CHALLENGE -> Rewrite the records below as a numbered list with one line per item, leaving out any blank lines.

++++

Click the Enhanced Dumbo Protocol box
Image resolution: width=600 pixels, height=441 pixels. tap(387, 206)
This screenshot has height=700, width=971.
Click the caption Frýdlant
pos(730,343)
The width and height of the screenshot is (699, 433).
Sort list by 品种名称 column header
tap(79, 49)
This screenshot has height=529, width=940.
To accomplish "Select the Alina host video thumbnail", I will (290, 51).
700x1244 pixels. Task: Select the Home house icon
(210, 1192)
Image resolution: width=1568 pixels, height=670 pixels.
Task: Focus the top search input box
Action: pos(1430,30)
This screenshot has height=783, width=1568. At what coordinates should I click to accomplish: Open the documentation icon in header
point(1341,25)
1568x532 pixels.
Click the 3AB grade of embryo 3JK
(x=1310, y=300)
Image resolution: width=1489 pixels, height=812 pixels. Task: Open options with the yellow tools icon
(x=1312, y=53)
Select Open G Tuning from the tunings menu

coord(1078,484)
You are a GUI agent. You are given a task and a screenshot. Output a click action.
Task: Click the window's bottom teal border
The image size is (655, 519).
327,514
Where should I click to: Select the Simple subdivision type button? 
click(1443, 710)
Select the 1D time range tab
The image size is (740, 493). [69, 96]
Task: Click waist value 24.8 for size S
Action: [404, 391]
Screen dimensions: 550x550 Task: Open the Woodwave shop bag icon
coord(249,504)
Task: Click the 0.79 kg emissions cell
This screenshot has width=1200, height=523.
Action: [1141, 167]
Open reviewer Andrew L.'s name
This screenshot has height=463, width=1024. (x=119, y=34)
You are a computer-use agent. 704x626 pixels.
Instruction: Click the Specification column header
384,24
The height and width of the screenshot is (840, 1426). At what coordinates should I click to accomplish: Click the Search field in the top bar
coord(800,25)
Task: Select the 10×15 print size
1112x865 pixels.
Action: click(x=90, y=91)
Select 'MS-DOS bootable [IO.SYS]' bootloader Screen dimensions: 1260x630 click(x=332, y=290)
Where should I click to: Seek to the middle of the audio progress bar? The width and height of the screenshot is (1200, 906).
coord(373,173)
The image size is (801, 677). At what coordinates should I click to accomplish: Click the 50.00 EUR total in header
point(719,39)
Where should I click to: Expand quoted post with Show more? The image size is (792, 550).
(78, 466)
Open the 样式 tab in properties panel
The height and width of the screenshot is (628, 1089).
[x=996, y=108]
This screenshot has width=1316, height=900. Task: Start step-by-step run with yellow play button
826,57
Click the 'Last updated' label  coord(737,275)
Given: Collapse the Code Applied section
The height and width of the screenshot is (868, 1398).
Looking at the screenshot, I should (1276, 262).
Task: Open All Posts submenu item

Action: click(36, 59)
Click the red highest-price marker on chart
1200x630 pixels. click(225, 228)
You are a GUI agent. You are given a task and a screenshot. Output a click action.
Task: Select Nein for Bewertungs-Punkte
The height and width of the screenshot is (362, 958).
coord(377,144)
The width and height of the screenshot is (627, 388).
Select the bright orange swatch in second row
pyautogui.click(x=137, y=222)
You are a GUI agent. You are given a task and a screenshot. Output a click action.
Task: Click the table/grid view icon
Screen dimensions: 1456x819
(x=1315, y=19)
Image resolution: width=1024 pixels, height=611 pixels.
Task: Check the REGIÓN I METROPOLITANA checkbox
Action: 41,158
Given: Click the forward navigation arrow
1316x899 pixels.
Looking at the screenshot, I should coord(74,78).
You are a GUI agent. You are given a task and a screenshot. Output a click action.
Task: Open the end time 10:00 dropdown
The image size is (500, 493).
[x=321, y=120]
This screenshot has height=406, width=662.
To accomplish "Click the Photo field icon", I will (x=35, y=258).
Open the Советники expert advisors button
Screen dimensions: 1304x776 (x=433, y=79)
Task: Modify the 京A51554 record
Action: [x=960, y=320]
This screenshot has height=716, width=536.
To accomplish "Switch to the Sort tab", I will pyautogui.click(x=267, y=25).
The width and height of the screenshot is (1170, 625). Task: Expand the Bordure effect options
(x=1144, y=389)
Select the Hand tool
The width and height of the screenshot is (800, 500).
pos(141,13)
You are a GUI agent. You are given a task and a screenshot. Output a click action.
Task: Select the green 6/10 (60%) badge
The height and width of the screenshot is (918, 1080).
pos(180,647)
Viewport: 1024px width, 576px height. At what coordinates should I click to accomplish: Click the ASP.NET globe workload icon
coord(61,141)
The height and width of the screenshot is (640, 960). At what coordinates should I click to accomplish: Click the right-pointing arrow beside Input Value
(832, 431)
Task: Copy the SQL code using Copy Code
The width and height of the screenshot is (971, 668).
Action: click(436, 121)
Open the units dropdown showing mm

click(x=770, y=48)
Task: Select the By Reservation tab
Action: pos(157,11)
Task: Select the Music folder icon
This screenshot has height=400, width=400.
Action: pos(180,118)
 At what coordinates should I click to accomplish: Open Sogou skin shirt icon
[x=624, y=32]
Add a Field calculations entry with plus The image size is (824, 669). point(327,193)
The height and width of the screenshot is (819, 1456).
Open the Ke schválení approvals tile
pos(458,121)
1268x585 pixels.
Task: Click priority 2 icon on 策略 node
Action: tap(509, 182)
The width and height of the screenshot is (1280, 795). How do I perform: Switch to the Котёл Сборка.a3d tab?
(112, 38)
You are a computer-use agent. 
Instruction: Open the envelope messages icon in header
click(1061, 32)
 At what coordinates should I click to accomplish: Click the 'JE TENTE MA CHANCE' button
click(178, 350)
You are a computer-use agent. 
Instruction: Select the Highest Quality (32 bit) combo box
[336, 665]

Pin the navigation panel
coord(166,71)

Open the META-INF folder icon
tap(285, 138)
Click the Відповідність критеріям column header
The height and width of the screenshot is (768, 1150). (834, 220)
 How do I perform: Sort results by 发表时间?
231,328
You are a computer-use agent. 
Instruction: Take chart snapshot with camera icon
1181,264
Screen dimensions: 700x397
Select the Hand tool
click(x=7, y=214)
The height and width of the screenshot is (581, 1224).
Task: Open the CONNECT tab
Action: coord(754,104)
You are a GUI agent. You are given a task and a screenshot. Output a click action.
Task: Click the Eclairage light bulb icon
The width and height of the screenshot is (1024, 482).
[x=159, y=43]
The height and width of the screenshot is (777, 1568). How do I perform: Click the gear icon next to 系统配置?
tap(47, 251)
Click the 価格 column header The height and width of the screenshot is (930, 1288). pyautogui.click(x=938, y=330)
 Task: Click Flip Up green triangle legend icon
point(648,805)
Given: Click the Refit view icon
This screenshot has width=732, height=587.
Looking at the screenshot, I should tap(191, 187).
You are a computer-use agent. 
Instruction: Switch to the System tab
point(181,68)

++++

SOLUTION TO THE PROBLEM ->
1. Click the Enhanced Dumbo Protocol box
2. Image resolution: width=600 pixels, height=441 pixels. tap(387, 206)
3. This screenshot has height=700, width=971.
4. Click the caption Frýdlant
5. pos(730,343)
6. The width and height of the screenshot is (699, 433).
7. Sort list by 品种名称 column header
8. tap(79, 49)
9. This screenshot has height=529, width=940.
10. To accomplish "Select the Alina host video thumbnail", I will (290, 51).
11. 700x1244 pixels. Task: Select the Home house icon
12. (210, 1192)
13. Image resolution: width=1568 pixels, height=670 pixels.
14. Task: Focus the top search input box
15. Action: pos(1430,30)
16. This screenshot has height=783, width=1568. At what coordinates should I click to accomplish: Open the documentation icon in header
17. point(1341,25)
18. 1568x532 pixels.
19. Click the 3AB grade of embryo 3JK
20. (x=1310, y=300)
21. Image resolution: width=1489 pixels, height=812 pixels. Task: Open options with the yellow tools icon
22. (x=1312, y=53)
23. Select Open G Tuning from the tunings menu
24. coord(1078,484)
25. You are a GUI agent. You are given a task and a screenshot. Output a click action.
26. Task: Click the window's bottom teal border
27. The image size is (655, 519).
28. 327,514
29. Where should I click to: Select the Simple subdivision type button? 
30. click(1443, 710)
31. Select the 1D time range tab
32. The image size is (740, 493). [69, 96]
33. Task: Click waist value 24.8 for size S
34. Action: [404, 391]
35. Screen dimensions: 550x550 Task: Open the Woodwave shop bag icon
36. coord(249,504)
37. Task: Click the 0.79 kg emissions cell
38. This screenshot has width=1200, height=523.
39. Action: [1141, 167]
40. Open reviewer Andrew L.'s name
41. This screenshot has height=463, width=1024. (x=119, y=34)
42. You are a computer-use agent. 704x626 pixels.
43. Instruction: Click the Specification column header
44. 384,24
45. The height and width of the screenshot is (840, 1426). At what coordinates should I click to accomplish: Click the Search field in the top bar
46. coord(800,25)
47. Task: Select the 10×15 print size
48. 1112x865 pixels.
49. Action: click(x=90, y=91)
50. Select 'MS-DOS bootable [IO.SYS]' bootloader Screen dimensions: 1260x630 click(x=332, y=290)
51. Where should I click to: Seek to the middle of the audio progress bar? The width and height of the screenshot is (1200, 906).
52. coord(373,173)
53. The image size is (801, 677). At what coordinates should I click to accomplish: Click the 50.00 EUR total in header
54. point(719,39)
55. Where should I click to: Expand quoted post with Show more? The image size is (792, 550).
56. (78, 466)
57. Open the 样式 tab in properties panel
58. The height and width of the screenshot is (628, 1089).
59. [x=996, y=108]
60. This screenshot has width=1316, height=900. Task: Start step-by-step run with yellow play button
61. 826,57
62. Click the 'Last updated' label  coord(737,275)
63. Given: Collapse the Code Applied section
64. The height and width of the screenshot is (868, 1398).
65. Looking at the screenshot, I should (1276, 262).
66. Task: Open All Posts submenu item
67. Action: click(36, 59)
68. Click the red highest-price marker on chart
69. 1200x630 pixels. click(225, 228)
70. You are a GUI agent. You are given a task and a screenshot. Output a click action.
71. Task: Select Nein for Bewertungs-Punkte
72. The height and width of the screenshot is (362, 958).
73. coord(377,144)
74. The width and height of the screenshot is (627, 388).
75. Select the bright orange swatch in second row
76. pyautogui.click(x=137, y=222)
77. You are a GUI agent. You are given a task and a screenshot. Output a click action.
78. Task: Click the table/grid view icon
79. Screen dimensions: 1456x819
80. (x=1315, y=19)
81. Image resolution: width=1024 pixels, height=611 pixels.
82. Task: Check the REGIÓN I METROPOLITANA checkbox
83. Action: 41,158
84. Given: Click the forward navigation arrow
85. 1316x899 pixels.
86. Looking at the screenshot, I should coord(74,78).
87. You are a GUI agent. You are given a task and a screenshot. Output a click action.
88. Task: Open the end time 10:00 dropdown
89. The image size is (500, 493).
90. [x=321, y=120]
91. This screenshot has height=406, width=662.
92. To accomplish "Click the Photo field icon", I will (x=35, y=258).
93. Open the Советники expert advisors button
94. Screen dimensions: 1304x776 (x=433, y=79)
95. Task: Modify the 京A51554 record
96. Action: [x=960, y=320]
97. This screenshot has height=716, width=536.
98. To accomplish "Switch to the Sort tab", I will pyautogui.click(x=267, y=25).
99. The width and height of the screenshot is (1170, 625). Task: Expand the Bordure effect options
100. (x=1144, y=389)
101. Select the Hand tool
102. The width and height of the screenshot is (800, 500).
103. pos(141,13)
104. You are a GUI agent. You are given a task and a screenshot. Output a click action.
105. Task: Select the green 6/10 (60%) badge
106. The height and width of the screenshot is (918, 1080).
107. pos(180,647)
108. Viewport: 1024px width, 576px height. At what coordinates should I click to accomplish: Click the ASP.NET globe workload icon
109. coord(61,141)
110. The height and width of the screenshot is (640, 960). At what coordinates should I click to accomplish: Click the right-pointing arrow beside Input Value
111. (832, 431)
112. Task: Copy the SQL code using Copy Code
113. The width and height of the screenshot is (971, 668).
114. Action: click(436, 121)
115. Open the units dropdown showing mm
116. click(x=770, y=48)
117. Task: Select the By Reservation tab
118. Action: pos(157,11)
119. Task: Select the Music folder icon
120. This screenshot has height=400, width=400.
121. Action: pos(180,118)
122.  At what coordinates should I click to accomplish: Open Sogou skin shirt icon
123. [x=624, y=32]
124. Add a Field calculations entry with plus The image size is (824, 669). point(327,193)
125. The height and width of the screenshot is (819, 1456).
126. Open the Ke schválení approvals tile
127. pos(458,121)
128. 1268x585 pixels.
129. Task: Click priority 2 icon on 策略 node
130. Action: tap(509, 182)
131. The width and height of the screenshot is (1280, 795). How do I perform: Switch to the Котёл Сборка.a3d tab?
132. (112, 38)
133. You are a computer-use agent. 
134. Instruction: Open the envelope messages icon in header
135. click(1061, 32)
136.  At what coordinates should I click to accomplish: Click the 'JE TENTE MA CHANCE' button
137. click(178, 350)
138. You are a computer-use agent. 
139. Instruction: Select the Highest Quality (32 bit) combo box
140. [336, 665]
141. Pin the navigation panel
142. coord(166,71)
143. Open the META-INF folder icon
144. tap(285, 138)
145. Click the Відповідність критеріям column header
146. The height and width of the screenshot is (768, 1150). (834, 220)
147.  How do I perform: Sort results by 发表时间?
148. 231,328
149. You are a computer-use agent. 
150. Instruction: Take chart snapshot with camera icon
151. 1181,264
152. Screen dimensions: 700x397
153. Select the Hand tool
154. click(x=7, y=214)
155. The height and width of the screenshot is (581, 1224).
156. Task: Open the CONNECT tab
157. Action: coord(754,104)
158. You are a GUI agent. You are given a task and a screenshot. Output a click action.
159. Task: Click the Eclairage light bulb icon
160. The width and height of the screenshot is (1024, 482).
161. [x=159, y=43]
162. The height and width of the screenshot is (777, 1568). How do I perform: Click the gear icon next to 系统配置?
163. tap(47, 251)
164. Click the 価格 column header The height and width of the screenshot is (930, 1288). pyautogui.click(x=938, y=330)
165.  Task: Click Flip Up green triangle legend icon
166. point(648,805)
167. Given: Click the Refit view icon
168. This screenshot has width=732, height=587.
169. Looking at the screenshot, I should tap(191, 187).
170. You are a computer-use agent. 
171. Instruction: Switch to the System tab
172. point(181,68)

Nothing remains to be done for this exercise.